Have you ever taken some medicine and then seen that it’s passed it’s expiration date? It’s happened to most people – whether it be the occasional painkiller or regular medication that you bought a few too many months ago.

So what do the expiration dates on medication really mean? Is it like food, where it’s spoiled past the date? Will it make you ill? Or does it mean that it’s just become less effective? And the ultimate question – can you still take it anyway?

The expiration date on medication is actually very important. A lof of scientific research has gone into finding that date, which shows how long the drug’s “potency” lasts.

What potency is the amount or “dose” that is in the medication for it to have a certain effect. What the manufacturers and pharmaceutical companies do is expose the medication to different environments, different temperatures and humidity levels and calculate how much it has “degraded”.

The effects of a little degradation, 1% or so, can go unnoticed. But the general rule that is followed is that if there is around 10% degradation, the drug is seen as being ineffective or at “the end of its useful life”.

So if months or years have passed, chances are that the drug won’t cause an damage but will also not do you any good. Essentially, it will do nothing. Which defeats the purpose of having the drug in the first place.
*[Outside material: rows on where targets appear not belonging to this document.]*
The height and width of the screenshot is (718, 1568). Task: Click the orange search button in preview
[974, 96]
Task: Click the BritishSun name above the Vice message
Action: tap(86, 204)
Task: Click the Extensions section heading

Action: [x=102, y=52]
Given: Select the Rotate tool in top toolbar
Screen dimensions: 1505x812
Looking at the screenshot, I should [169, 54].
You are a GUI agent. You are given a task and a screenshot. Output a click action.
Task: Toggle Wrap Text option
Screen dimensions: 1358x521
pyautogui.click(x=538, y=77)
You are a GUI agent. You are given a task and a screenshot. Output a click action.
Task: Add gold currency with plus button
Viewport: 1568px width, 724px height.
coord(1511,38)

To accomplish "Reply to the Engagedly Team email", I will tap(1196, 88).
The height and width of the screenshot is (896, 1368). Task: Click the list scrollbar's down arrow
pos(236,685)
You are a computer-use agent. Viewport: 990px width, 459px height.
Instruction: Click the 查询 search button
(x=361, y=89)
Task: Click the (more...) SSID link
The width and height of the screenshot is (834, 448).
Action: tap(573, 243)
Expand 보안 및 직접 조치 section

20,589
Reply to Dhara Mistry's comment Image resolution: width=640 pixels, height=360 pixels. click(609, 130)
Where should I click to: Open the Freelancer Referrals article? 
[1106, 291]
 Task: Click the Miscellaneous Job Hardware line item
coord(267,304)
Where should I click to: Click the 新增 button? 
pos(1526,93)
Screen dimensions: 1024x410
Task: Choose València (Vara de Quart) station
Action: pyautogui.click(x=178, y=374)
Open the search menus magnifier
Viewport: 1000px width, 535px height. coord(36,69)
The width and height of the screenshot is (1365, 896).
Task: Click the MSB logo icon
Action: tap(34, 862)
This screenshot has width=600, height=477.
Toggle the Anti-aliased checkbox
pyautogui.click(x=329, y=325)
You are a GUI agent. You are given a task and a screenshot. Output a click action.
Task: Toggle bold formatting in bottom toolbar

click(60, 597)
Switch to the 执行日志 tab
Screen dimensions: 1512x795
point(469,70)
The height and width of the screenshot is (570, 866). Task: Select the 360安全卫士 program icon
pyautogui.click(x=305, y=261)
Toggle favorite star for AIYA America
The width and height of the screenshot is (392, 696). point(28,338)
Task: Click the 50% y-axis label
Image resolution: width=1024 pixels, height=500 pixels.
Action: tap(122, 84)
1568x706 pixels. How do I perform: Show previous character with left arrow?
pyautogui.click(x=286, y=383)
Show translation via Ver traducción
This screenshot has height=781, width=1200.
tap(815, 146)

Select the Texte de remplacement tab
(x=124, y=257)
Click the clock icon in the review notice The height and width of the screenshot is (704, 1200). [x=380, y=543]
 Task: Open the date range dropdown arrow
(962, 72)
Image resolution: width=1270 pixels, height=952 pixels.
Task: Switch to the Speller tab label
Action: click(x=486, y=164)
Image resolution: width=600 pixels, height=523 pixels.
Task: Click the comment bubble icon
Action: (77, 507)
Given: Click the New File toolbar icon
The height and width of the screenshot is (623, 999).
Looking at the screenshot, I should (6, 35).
The potency of a drug is really important, if a person is fighting an infection with antibiotics then it is vital that they are taking the correct dosage to prevent the infection from turning into something more serious.

The other serious risk is antibiotic resistance. If the medication has degraded too much, and is not as efficient as necessary to kill the bacteria, then that certain bacteria may be able to mutate and become resistant to it.

Globally, approximately 700,000 people die every year from drug resistant bacteria. And The World Health Organisation have predicted that by 2050, this figure could potentially rise to 10 million. So it’s important that bacterial infection do not become resistant.

What Best for You and Your Medication

The best thing to do with medication that you know is past it’s expiration date is to simply not to take it. To avoid this happening, always check the date on the packaging of all medication before you use it.

And when you go to buy medication, check with the pharmacist how long it has before it expires. With over the counter medication, avoid buying it in bulk as you may not use it all before it expires.

That being said, it’s not just time that degrades the active ingredients and there are ways for newer medication to be less effective. There are other factors that can speed up degradation and affect potency.

Heat and humidity play a role in this, so avoid keeping medication in your bathroom medicine cabinet or in a hot car. When storing medication, make sure it’s in a dry cool place.

Again, it’s always important to check the labels on the packaging, some medications need to be refrigerated while others need to be protected and kept away from light.

Liquid medication should also be handled with some care, as they aren’t as preserved as capsules and tablets. They’re also more susceptible to contamination.

Other than expiry dates, there are other signs to be aware of; change in colour, smell or consistency of a drug should always be checked.

Your health, and the health of your loved ones, are some of the most important things that should be taken care of. With medicine that are old or questionable, the best solution is: “if in doubt, throw it out”. It’s simply not worth the risk.